Today, there was a terrible smell in one of my classes. It may have been a person. I don’t know. It was one of those smells that most people wouldn’t notice, but it stands out like a sore stinky thumb to me. While attempting to casually redirect my gaze to find a better source of air, the professor asks students who don’t have a book to look on with someone.

…. If I might go off on a a tangent here. This is a HUGE pet peeve of mine. Seriously, huge. I know it may sound rude, but I feel how I feel. It is not my fault or my problem if a lazy unprepared student doesn’t bring their text to class. In some classes, not bringing your text costs grade points. In others, the professors are more lenient. If I forget my text, I’ll be grateful not to lose points and leave it at that. I don’t like being intimidated into sharing my book. It’s like forced charity. It’s peachy keen if some generous student feels like sharing, but I shouldn’t have to feel obliged. It’s not just a principle of the matter thing. I have good reasons. For one, I like to actively write in the margins of my text and underline while in class – sharing with the person next to me makes this difficult. I also may have notes already in my text that I don’t necessarily want to share with some random person. It is MY personal property and I should be allowed to treat it as private if need be. Besides that, there are Aspie related complications – which brings me back to the original topic here…

The student next to me asks if she can look on in my text. Of course I say yes, do I really have a choice? Sometimes I wonder what would happen if I say no. So, while I am already under stress from the funky smell floating around, I have to sit at an awkward angle, with another person well too far into my personal space. Then, queue the breathing on my arm.
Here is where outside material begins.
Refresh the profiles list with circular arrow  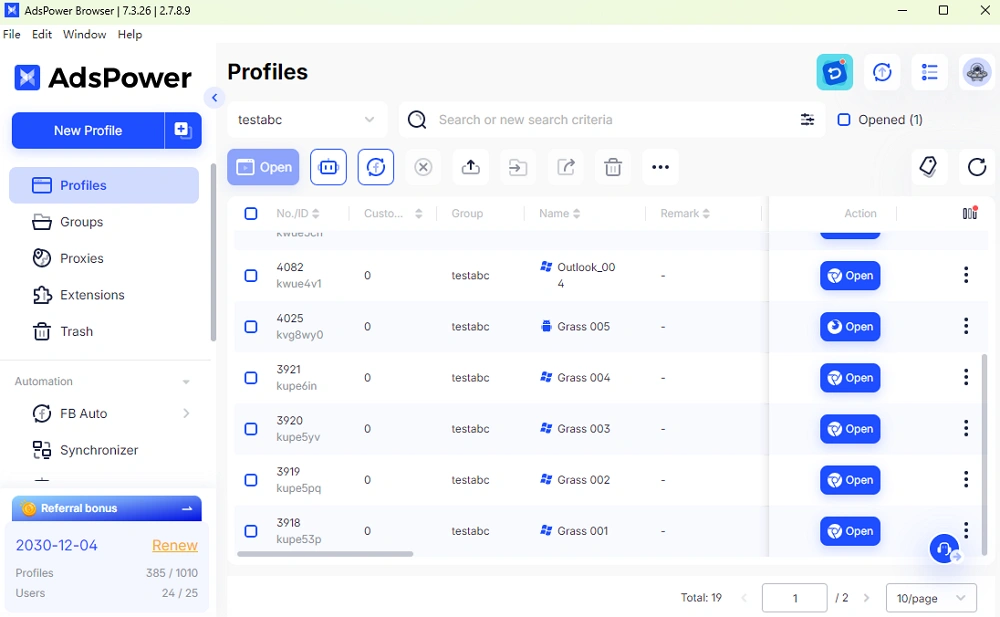(x=976, y=167)
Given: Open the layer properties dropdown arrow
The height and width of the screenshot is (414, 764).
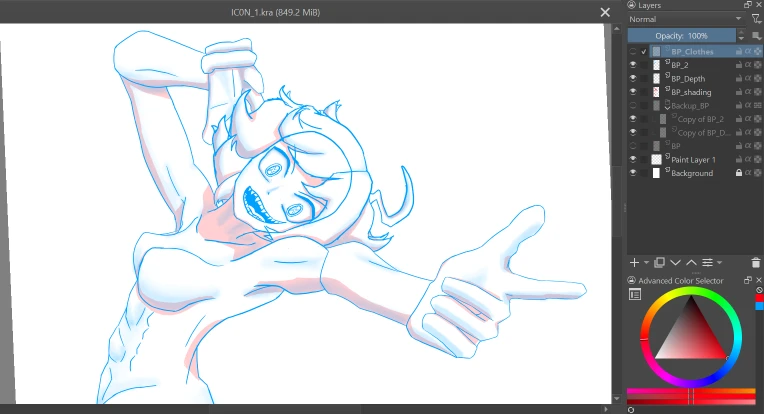Looking at the screenshot, I should pyautogui.click(x=719, y=263).
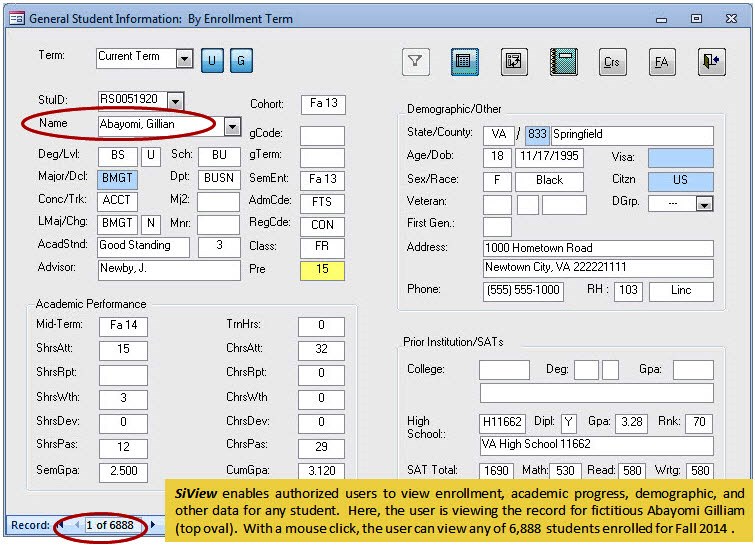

I was just sitting there, holding my book out for her to see better than I could see it, holding my breath, panicking on the inside over the stream of tepid air hitting my arm thinking over and over again “it will be over soon, it will be over soon.” And do you think that I remember anything the prof. was saying at this time? My own classroom experience suffered because another student failed to come to class prepared.

Fortunately, we didn’t have to browse the text for long, so my situation returned to dealing with only the funky smell. Even though I had been surviving the smell well enough in the beginning, the anxiety caused by that short bout of text-sharing remained long after it was over and continued to interfere with my learning. To anyone looking, I may have looked a little tense, but none too worse for the wear. Then we all leave, no one having the slightest clue that anything so traumatic transpired during class.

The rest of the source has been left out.